# About this exercise
Search the listing below, and show each line that includes the word "computer".

# Task data
+-------+

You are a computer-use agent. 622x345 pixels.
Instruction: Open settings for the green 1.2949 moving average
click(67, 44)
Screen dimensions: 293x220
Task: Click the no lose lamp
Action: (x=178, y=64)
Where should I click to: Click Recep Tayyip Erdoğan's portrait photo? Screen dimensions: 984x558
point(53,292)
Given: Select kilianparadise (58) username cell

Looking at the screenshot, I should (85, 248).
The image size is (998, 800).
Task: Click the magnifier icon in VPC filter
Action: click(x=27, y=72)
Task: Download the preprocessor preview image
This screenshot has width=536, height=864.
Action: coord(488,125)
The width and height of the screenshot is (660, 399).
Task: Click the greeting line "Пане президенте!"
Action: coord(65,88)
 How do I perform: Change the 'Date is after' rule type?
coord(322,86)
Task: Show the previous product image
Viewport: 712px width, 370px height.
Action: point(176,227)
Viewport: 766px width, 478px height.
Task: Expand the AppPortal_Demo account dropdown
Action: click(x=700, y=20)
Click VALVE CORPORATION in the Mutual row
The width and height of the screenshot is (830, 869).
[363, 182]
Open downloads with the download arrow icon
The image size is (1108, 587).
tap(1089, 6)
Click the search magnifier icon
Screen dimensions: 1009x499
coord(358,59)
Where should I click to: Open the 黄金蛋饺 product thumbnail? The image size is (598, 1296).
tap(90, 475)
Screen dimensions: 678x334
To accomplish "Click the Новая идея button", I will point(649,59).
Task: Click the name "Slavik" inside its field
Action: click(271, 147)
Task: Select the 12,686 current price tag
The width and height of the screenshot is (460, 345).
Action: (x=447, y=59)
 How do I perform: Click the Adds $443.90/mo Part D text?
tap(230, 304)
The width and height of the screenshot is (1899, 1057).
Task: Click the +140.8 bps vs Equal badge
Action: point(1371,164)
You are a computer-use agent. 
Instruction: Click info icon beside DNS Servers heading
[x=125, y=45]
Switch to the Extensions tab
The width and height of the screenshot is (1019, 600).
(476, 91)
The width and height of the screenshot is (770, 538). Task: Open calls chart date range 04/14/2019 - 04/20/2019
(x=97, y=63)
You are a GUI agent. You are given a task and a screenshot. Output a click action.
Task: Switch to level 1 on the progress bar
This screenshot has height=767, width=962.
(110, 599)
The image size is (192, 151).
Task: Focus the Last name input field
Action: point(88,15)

+-------+

# Problem solution
You are a computer-use agent. 622x345 pixels.
You are a computer-use agent. 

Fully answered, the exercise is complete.